If the context really is the browser I think you can use binaryen.js to compile source to WASM in the browser and "plug" that resulting WASM into your application.

view this post on Zulip dman-os (Apr 19 2026 at 19:52):

@guest271314 the context is not the browser but a desktop/mobile app. I meant to write "adopting" instead of "adapt", sorry.

view this post on Zulip guest271314 (Apr 19 2026 at 20:47):

Why is the browser, DOM, and canvas mentioned?

Not sure what is holding you up?

Maybe try a few different approaches for a "GUI", see which works as expected, which don't, for your use case.

view this post on Zulip guest271314 (Apr 20 2026 at 00:07):

Some stuff I've come across during some experiments and trying to achieve my own use cases

view this post on Zulip dman-os (Apr 20 2026 at 12:35):

guest271314 said:

Why is the browser, DOM, and canvas mentioned?

Because most of the prior art for WASM gui is for the browser. If the host offers similar enough APIs to wasm GUI solutions that render to canvas, that's a free lunch.

view this post on Zulip dman-os (Apr 20 2026 at 12:45):

Thanks for that interesting list. I'm already using WASI over wasmtime for running plugin code so I'd prefer the GUI solution to align somewhat with it.
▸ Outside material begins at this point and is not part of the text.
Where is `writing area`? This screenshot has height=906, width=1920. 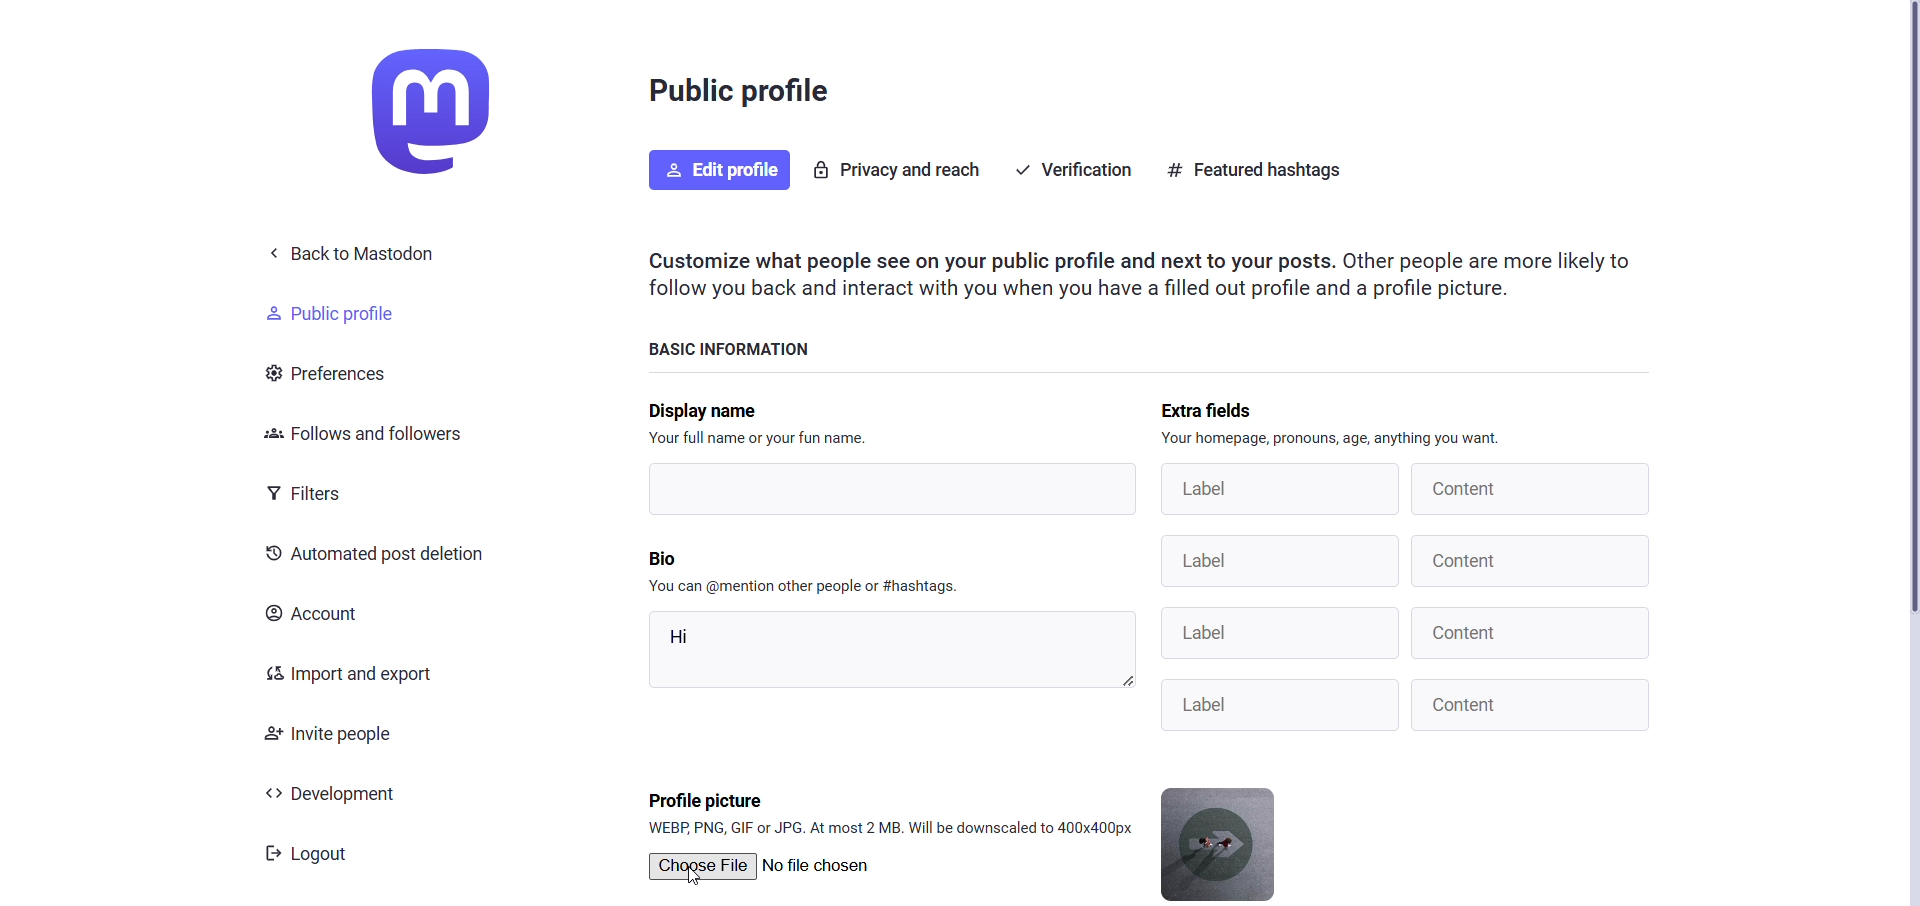
writing area is located at coordinates (892, 489).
view this post on Zulip Night_Hunter (Apr 22 2026 at 02:56):

@dman-os You might find my iced gui bindings worth looking at. I wouldn't say its the greatest but it does work
https://github.com/n1ght-hunter/igloo

view this post on Zulip dman-os (Apr 22 2026 at 11:34):

@Night_Hunter thanks, looks very interesting and viable. Do you have a write up on this anywhere? Curious to your thoughts on this approach with regards to performance, expressiveness and cross-lang adaptability to name a few rubrics.

My usecase doesn't exactly need winners on those but...there's so many ways you could cut this and I'm very unsure.
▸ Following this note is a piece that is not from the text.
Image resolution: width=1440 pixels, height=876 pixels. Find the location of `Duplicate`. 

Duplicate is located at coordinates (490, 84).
view this post on Zulip dman-os (Apr 22 2026 at 11:39):

There's also the question of weather the guests are expected to run on the same GUI solution like Iced or the DOM or do you want them to work across diverse targets. Seems silly and asking for much but cross-platform-including-the-browser is a fad.
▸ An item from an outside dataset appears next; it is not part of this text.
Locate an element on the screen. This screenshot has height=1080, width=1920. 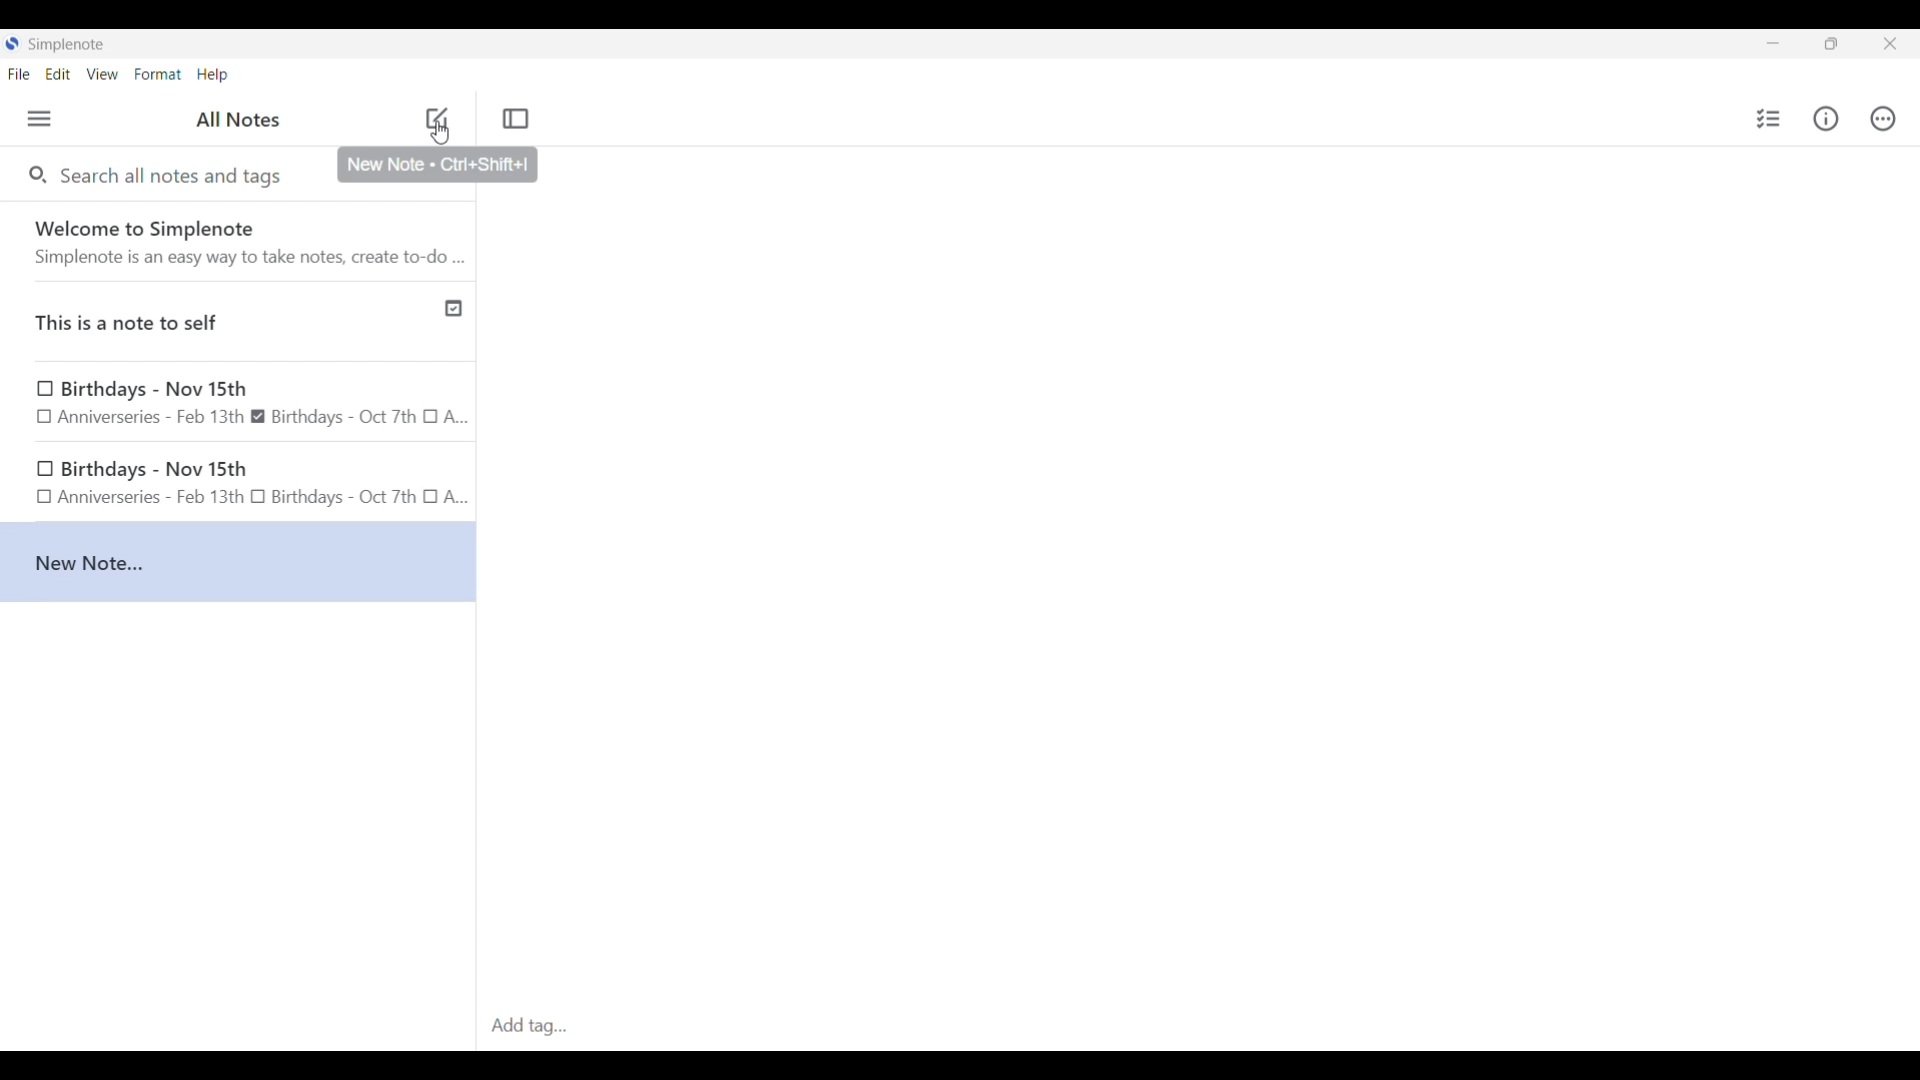
Title of left side panel is located at coordinates (238, 120).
view this post on Zulip Night_Hunter (Apr 22 2026 at 14:29):

There is no write up sorry. performance hasn't been tested alot but works pretty well.
cross lang seems to work pretty well. Iced is built around simple functions following the elm style which woulds pretty well anywhere. The way these bindings are written means not everything in iced is possible over wasm but most of it is.
It should be pretty efficient its mainly built around two functions view and update.
view is a function that expects a simple widget tree returned describing the gui. some of the widgets also have a Message param that update is called with on events.
update is another simple function that is called when an event happens and passes in the message.

I did think about rendering to a frame buffer but that meant consuming was alot more work where i just wanted widgets to be able to describe the gui simply in any lang without much boilerplate.

In this case the bindings are purely for iced. i think if you wanted a solution for allowing other gui frameworks it would be better to build out wasi wgpu bindings and just render to a texture then use that in the host gui.

Just fyi these bindings are very experimental and i think could probably be improved quite a bit. I have done some work on updating them to use wasi preview 3. though there are a couple lifetime issues i so far have had trouble with to make the api work how i want.